Interestingly, his defence lawyer – appointed by the state – told me that no Russian official has been in touch with him, including from its defence ministry.
There is no Russian embassy in Kyiv these days, so no contact from there either.
President Vladimir Putin’s spokesman yesterday told the BBC that the Kremlin has “no information” about this case.
All in all, it feels rather like the young soldier has been abandoned to his fate by the commanders who sent him to war and continue to deny that their forces commit crimes here.
We also heard from a second Russian soldier who witnessed the killing in February and later surrendered to Ukrainian forces.

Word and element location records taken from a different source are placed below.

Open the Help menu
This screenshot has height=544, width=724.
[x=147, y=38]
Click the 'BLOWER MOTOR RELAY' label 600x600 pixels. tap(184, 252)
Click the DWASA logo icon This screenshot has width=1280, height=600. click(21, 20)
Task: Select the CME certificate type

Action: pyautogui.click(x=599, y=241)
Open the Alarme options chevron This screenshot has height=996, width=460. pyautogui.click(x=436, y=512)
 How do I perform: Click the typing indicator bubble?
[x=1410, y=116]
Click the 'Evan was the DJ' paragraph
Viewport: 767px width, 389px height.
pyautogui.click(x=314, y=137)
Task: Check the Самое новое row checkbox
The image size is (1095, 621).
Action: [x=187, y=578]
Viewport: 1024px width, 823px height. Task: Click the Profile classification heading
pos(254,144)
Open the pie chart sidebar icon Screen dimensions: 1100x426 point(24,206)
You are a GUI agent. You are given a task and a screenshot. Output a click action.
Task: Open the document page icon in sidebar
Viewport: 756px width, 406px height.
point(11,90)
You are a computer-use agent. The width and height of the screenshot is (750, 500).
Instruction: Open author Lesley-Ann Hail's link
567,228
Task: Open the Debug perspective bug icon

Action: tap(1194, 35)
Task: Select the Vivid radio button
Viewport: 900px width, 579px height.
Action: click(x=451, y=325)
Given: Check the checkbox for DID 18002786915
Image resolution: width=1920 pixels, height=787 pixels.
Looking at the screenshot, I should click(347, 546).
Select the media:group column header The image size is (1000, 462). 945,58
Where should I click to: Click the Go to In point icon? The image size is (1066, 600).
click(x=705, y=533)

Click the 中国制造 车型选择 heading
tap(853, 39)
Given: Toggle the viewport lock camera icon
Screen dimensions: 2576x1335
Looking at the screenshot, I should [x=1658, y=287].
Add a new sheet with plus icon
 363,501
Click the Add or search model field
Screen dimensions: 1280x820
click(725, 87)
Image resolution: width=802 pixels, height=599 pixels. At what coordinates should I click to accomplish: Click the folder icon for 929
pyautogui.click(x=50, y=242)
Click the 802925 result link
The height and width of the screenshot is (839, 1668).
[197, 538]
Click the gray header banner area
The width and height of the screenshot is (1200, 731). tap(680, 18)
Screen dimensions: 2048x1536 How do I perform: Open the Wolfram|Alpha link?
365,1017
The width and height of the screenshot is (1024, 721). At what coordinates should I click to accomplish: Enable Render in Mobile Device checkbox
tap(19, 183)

Ivan Maltysev, another slight and young-looking 21-year-old, told the court how the Russian soldiers spotted Oleksandr Shelipov while they were driving the stolen car.
Mr Maltysev claimed that Vadim Shishimarin was then ordered to shoot the victim because he was on the phone.
“Vadim didn’t do it. So the soldier, whose name I don’t know, turned round in the car and shouted that Vadim had to carry out the order, or we would be informed on.
“At this point, we were almost alongside the civilian and, under pressure, Vadim fired. He fired three or four rounds.”
Ukraine has so far identified more than 11,000 possible war crimes committed by Russia.
Moscow has denied its troops have targeted civilians, but investigators have been collecting evidence of possible war crimes to bring before the International Criminal Court (ICC) in The Hague.
This trial is Ukraine’s chance to prove, beyond doubt, that a Russian soldier killed a civilian with no regard for the rules of war.
Its prosecutors know they are in the spotlight, proceeding so quickly, and in the middle of a war.
That is why they are keen to be as transparent and thorough as possible – so that this is not seen as a show trial, but part of a vital quest for justice.